Non-FGPA version of Adaptive Pendulum example

Following up on a suggestion from Terry at the 2018 Summer School, I’m trying to build adaptive PID controllers for quadcopter simulations. As usual, I’m trying to modify a simpler, working example to get started. The closest example I was able to find uses nengo-fpga. Although I’m interested in using FPGAs in my neumorphic computing course at some point, right now I don’t have access to one. Can anyone provide a code snippet to serve as a drop-in replacement for the FpgaPesEnsembleNetwork with ordinary Nengo?

Hi @simondlevy,

This page in the NengoFPGA documentation details how standard Nengo code can be converted into an equivalent FpgaPesEnsembleNetwork, so you can use it to reverse-engineer the FpgaPesEnsembleNetwork.

Generally, the FpgaPesEnsembleNetwork can be replaced with a standard Nengo ensemble, with care needed only when learning is enabled. Internally, when the learning rate is non-zero, the FpgaPesEnsembleNetwork creates an output connection with the PES learning rule applied to it, so if you want to replace the FpgaPesEnsembleNetwork with a Nengo ensemble, you’ll have to replicate that.

For the adaptive pendulum example in particular, it uses the PES learning rule, so one FpgaPesEnsembleNetwork can be replaced with this:

    with nengo.Network() as adapt_ens:
        n_neurons = 1000
        dimensions = 1
        learning_rate = 1e-5
        output_func = lambda x: [0]

        # Inputs and outputs from the `adapt_ens` network
        adapt_ens.input = nengo.Ensemble(n_neurons, dimensions)
        adapt_ens.error = nengo.Node(size_in=1)
        adapt_ens.output = nengo.Node(size_in=1)

        # Connection to output node (note, weights initialized to zero using the
        # function argument)
        conn = nengo.Connection(
            adapt_ens.input,
            adapt_ens.output,
            synapse=None,
            function=output_func,
        )

        # Add the learning rule on the output connection
        conn.learning_rule_type = nengo.PES(learning_rate=learning_rate)

        # Connect the error into the learning rule
        nengo.Connection(adapt_ens.error, conn.learning_rule)

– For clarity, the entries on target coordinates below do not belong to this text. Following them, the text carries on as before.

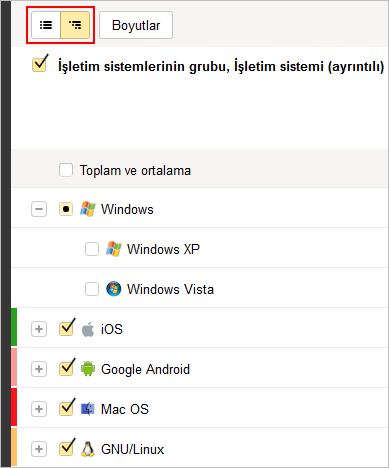Uncheck the iOS checkbox

[x=66, y=328]
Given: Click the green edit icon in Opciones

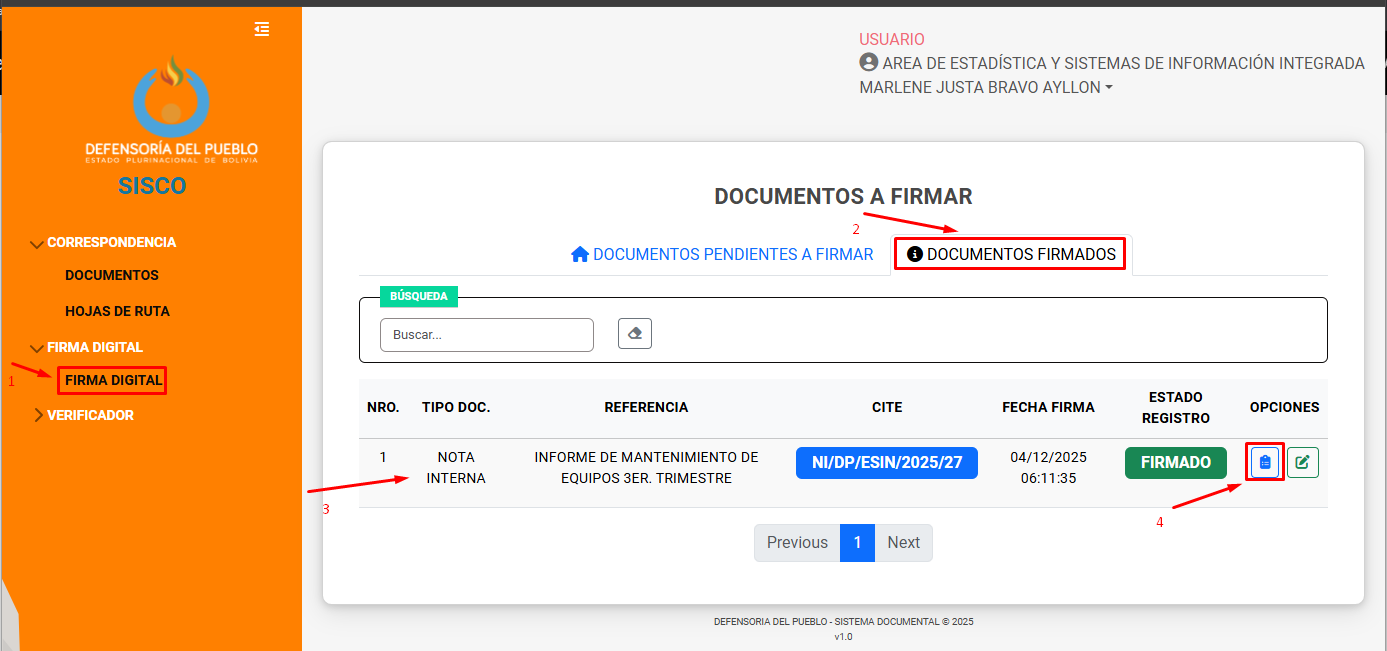Looking at the screenshot, I should click(1302, 463).
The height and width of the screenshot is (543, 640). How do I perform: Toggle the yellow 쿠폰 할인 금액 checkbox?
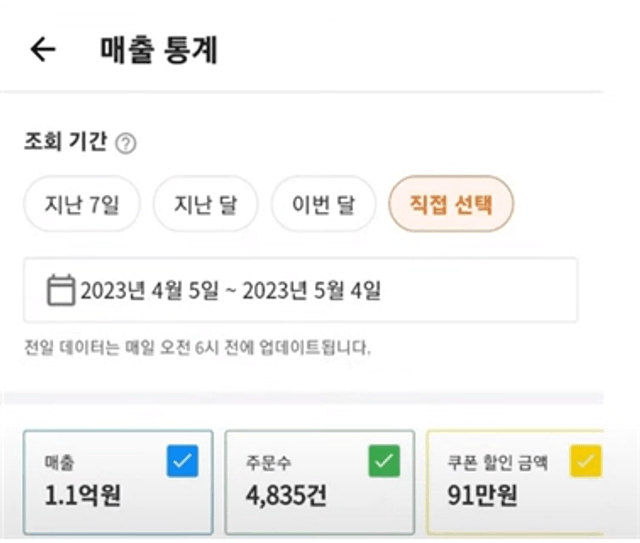(586, 461)
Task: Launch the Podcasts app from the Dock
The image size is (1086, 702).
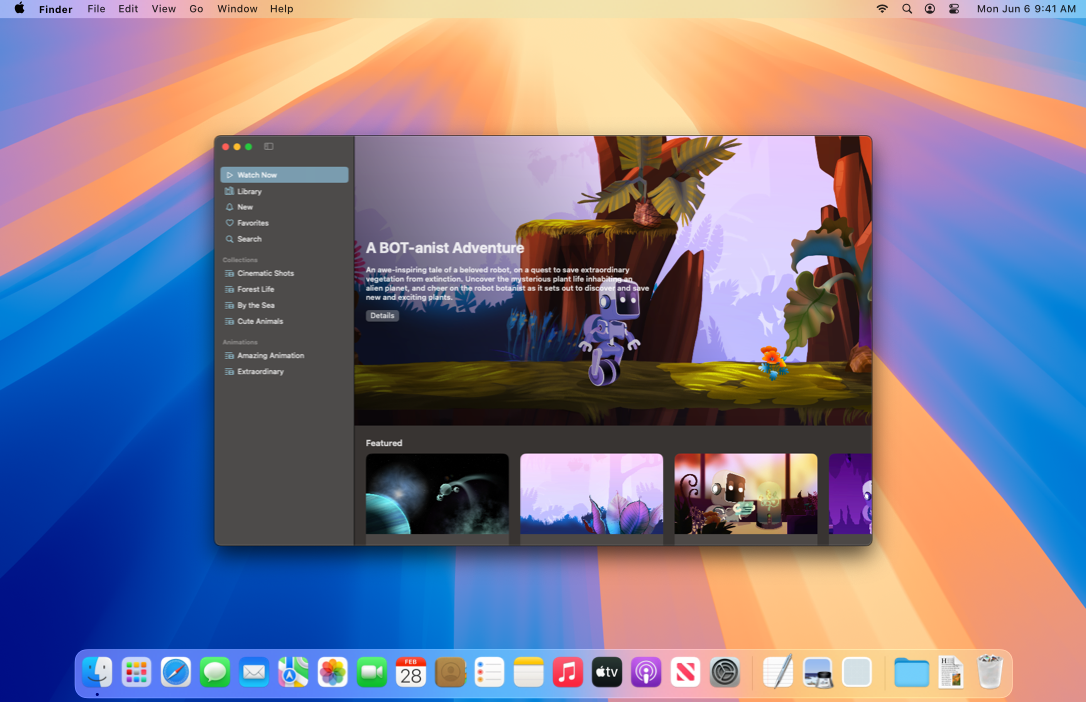Action: (646, 672)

Thanks, Xuan. I’m a seasoned Python programmer, but my Nengo skills are unfortunately so weak at this point that anything but a complete working example (the entire pendulum program with the fpga_net_equiv swapped in for the original FPGA-based network) is of no help to me. I’ve spent the past hour trying to incorporate your example code (and the original code to which you link), but no luck.

The code above is designed to be ploppable into any NengoFPGA code using a FpgaPesEnsembleNetwork network (all you will need to change the parameters the network is initialized with, and the object variable name).

As an example, in the adaptive pendulum code, you just replace this:

    adapt_ens = FpgaPesEnsembleNetwork(
        board,
        n_neurons=1000,
        dimensions=1,
        learning_rate=1e-5,
        function=lambda x: [0],
        label="pes ensemble",
    )

with this:

    with nengo.Network() as adapt_ens:
        n_neurons = 1000
        dimensions = 1
        learning_rate = 1e-5
        output_func = lambda x: [0]

        # Inputs and outputs from the `adapt_ens` network
        adapt_ens.input = nengo.Ensemble(n_neurons, dimensions)
        adapt_ens.error = nengo.Node(size_in=1)
        adapt_ens.output = nengo.Node(size_in=1)

        # Connection to output node (note, weights initialized to zero using the
        # function argument)
        conn = nengo.Connection(
            adapt_ens.input,
            adapt_ens.output,
            synapse=None,
            function=output_func,
        )

        # Add the learning rule on the output connection
        conn.learning_rule_type = nengo.PES(learning_rate=learning_rate)

        # Connect the error into the learning rule
        nengo.Connection(adapt_ens.error, conn.learning_rule)

Here’s the modified python file for you to run and compare with the original:
01-adaptive-pendulum2.py (7.2 KB)

Thanks, Xuan, that worked perfectly! I appreciate your help and patience.